Car les relations entre la Fédération (FFR) et la Ligue professionnelle (LNR), à couteaux tirés depuis des années, se réchauffent. « A un moment, il y a eu une prise de conscience pour aller vers davantage de collaboration » pour le bien du XV de France, explique à l’AFP René Bouscatel, le président de la LNR, jusqu’à parvenir à ce que quarante-deux internationaux soient mis à disposition par les clubs dans un climat plus apaisé qu’avant.

En 2010, la mise en place de la règle des Joueurs issus des filières de formation (Jiff) a « élargi le réservoir de joueurs et augmenté leur qualité », estime encore Bouscatel. Contraints d’aligner des joueurs passés par leurs centres de formation, les clubs de Top 14 et de Pro D2 se tournent vers leurs jeunes plutôt que des stars étrangères.

Enfin, l’encadrement a changé, avec Fabien Galthié promu sélectionneur après le Mondial-2019.

L’ancien demi de mêlée (54 ans, 64 sélections entre 1991 et 2003) a vécu la déconvenue du Mondial-2019 de l’intérieur: l’ancien « adjoint comme les autres », a débarqué après le Japon avec un staff pléthorique et ultra-spécialisé, développant une méthode, un système de jeu, une stratégie… qui porte ses fruits: dès le premier match, les Bleus terrassent l’Angleterre (24-17), vice-championne du monde, avec la manière.

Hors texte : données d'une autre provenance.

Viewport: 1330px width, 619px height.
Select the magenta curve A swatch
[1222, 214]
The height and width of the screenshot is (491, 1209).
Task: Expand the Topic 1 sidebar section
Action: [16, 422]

Dans la foulée, les Bleus de Galthié remportent 31 de leurs 38 matches, décrochent un premier Grand Chelem (2022) en dix ans, alignent quatorze victoires de rang entre novembre 2021 et février 2023… Mieux, avec des matches dantesques contre l’Angleterre (53-10) à Twickenham ou devant les All Blacks (40-25) au stade de France, ils provoquent enthousiasme et ferveur partout où ils jouent. Jusqu’à s’assoir à la table des favoris du Mondial-2023.